The appeals court wisely rejected this retroactive rules of the game argument.
It found that the customers could not have agreed in 2010 to new terms
and conditions which they never saw until 2012. The court found there
was no crystal ball-type assent to such conditions.
Now for the amazing part: as straightforward as this seems, the customers
had actually lost at the trial court level. The case was on appeal because
the trial judge found the customers were sophisticated enough to be bound
by the retroactive arbitration agreement.

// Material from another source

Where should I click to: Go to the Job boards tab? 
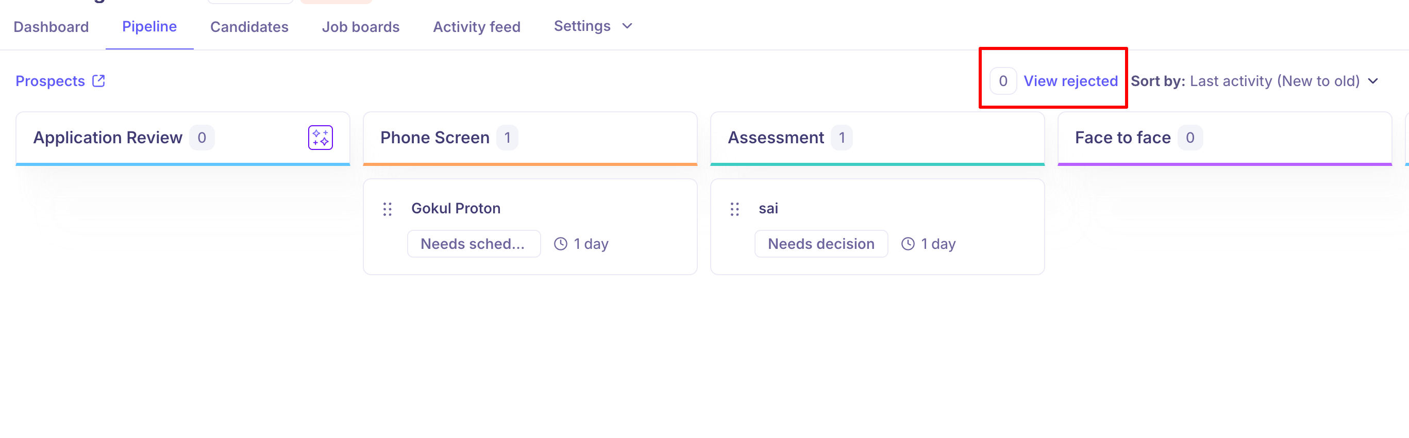point(360,27)
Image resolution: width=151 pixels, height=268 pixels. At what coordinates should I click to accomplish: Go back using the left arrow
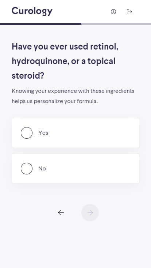coord(61,213)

Making matters worse, the arbitration agreement was never even truly agreed
on in 2012. Amerigas simply announced on its own that it was changing
the rules. The customers did not have to read and sign anything to accept
the new arbitration agreement. And of course, they didn’t receive
a discount or any other concession from Amerigas in exchange for the new term.
Again, the argument made by the lawyer for Amerigas was just a little on
the arrogant side. Under his logic, the customers received an “offer”
when they got the new terms mailed to them via a bulk mailer in 2012.
They then “accepted” the offer simply by continuing to do
business with Amerigas. No signature was required for customers to “accept”
these new terms. Just continuing to buy propane tanks meant they’d
automatically agreed to whatever new conditions Amerigas wanted - even
for disputes arising in the past.
Any layperson who made such an argument would probably be laughed out of
the courtroom. As most people understand, one of the foundations of our
legal system is a prohibition on
ex post facto laws. A person generally does not agree to a new contract just by staying
silent either. The fact that Amerigas was taken seriously - and then actually
won - before the trial judge illustrates just how skewed toward arbitration
some of our courts have become.
Fortunately, the appeals court restored a measure of common sense and ruled
in favor of the customers. Let’s hope other courts follow its lead
and refuse to send people to arbitration when there’s no real agreement
to go there.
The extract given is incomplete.